Pancreatic Ductal Adenocarcinoma (PDAC) remains one of the most lethal malignancies, projected to become the second leading cause of cancer death by 2040. The poor and heterogeneous prognosis, particularly in the Locally Advanced PDAC (LAD-PDAC) subgroup, highlights the urgent need for robust pre-treatment predictive biomarkers. Recent evidence implicates the intratumoral microbiota and metabolic reprogramming in disease progression and therapeutic response. This study aimed to characterize and integrate the microbial and metabolic signatures in pre-treatment tumor biopsies of LAD-PDAC patients, leveraging high-resolution sequencing to improve taxonomic clarity. 

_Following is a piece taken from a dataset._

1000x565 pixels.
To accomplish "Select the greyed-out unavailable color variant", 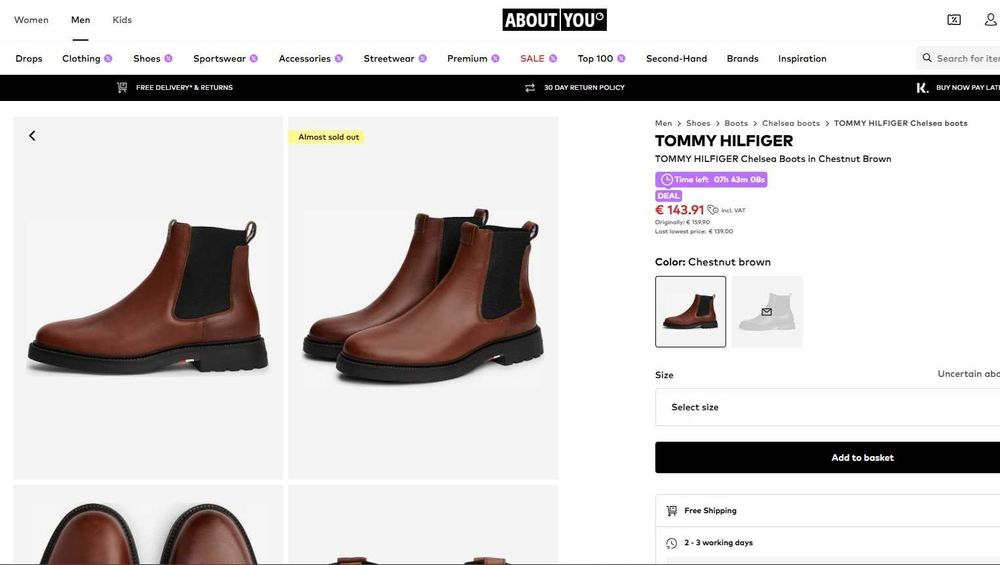I will [767, 312].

A prospective cohort of LAD-PDAC patients (n=65) undergoing Endoscopic Ultrasound-Guided Fine Needle Biopsy (EUS-FNB) was enrolled. The microbial community structure was characterized using 16S rRNA gene sequencing of the extended V1–V9 regions to achieve higher species-level resolution compared to standard protocols. Untargeted metabolomics analysis was performed to identify the functional chemical landscape. Alpha and Beta diversity metrics were correlated with clinical and morphological variables, including surgical status, tumor size reduction following neoadjuvant therapy, and basal glucose levels. 

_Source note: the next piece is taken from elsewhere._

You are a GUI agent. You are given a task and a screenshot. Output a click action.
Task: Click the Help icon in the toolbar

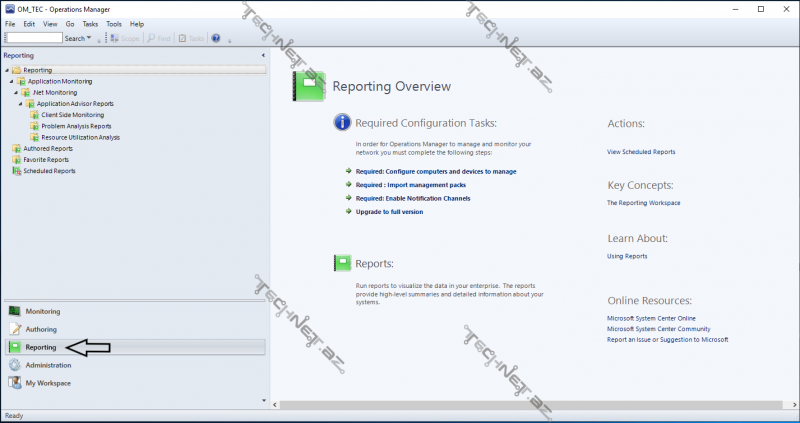[215, 38]
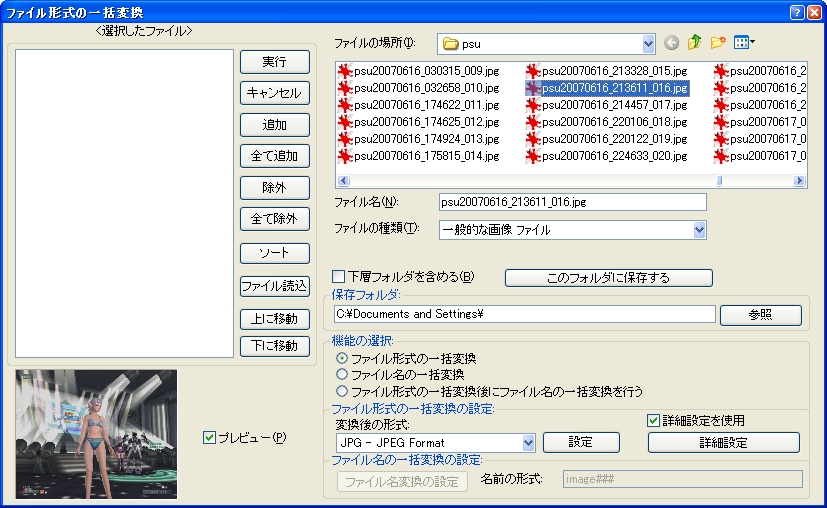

High-resolution sequencing successfully identified 267 genera and 767 species, enriched for taxa typically associated with the skin, oral cavity, and gut (e.g., C. acnes, K. pneumoniae, S. aureus, H. pylori, E. faecalis). The metabolomic profiling revealed 413 known metabolites, dominated by lipids and lipid-like molecules (~22.6%) and organic acids and derivatives (~23.6%). Crucially, the Beta-diversity of the microbial community emerged as a significant pre-treatment determinant: the microbial composition was significantly distinct in patients who later underwent surgical resection compared to those who did not (p=0.026). Furthermore, patients who showed a dimensional reduction in tumor size post-therapy presented a significantly different microbial profile compared to non-responders (p=0.031). No single microbial taxa or metabolite was found to be significantly discriminant after correction for multiple comparisons.

Our findings demonstrate that the overall structure and diversity of the intratumoral microbiota, rather than specific single markers, is a pre-existing biological feature significantly associated with critical clinical outcomes (resectability and response) in LAD-PDAC. The use of V1–V9 sequencing validated a highly complex microbial ecosystem. These results strongly advocate for the development of integrated multi-omics and Network Analysis models to uncover the functional interplay between microbes and metabolites, ultimately paving the way for personalized therapeutic stratification.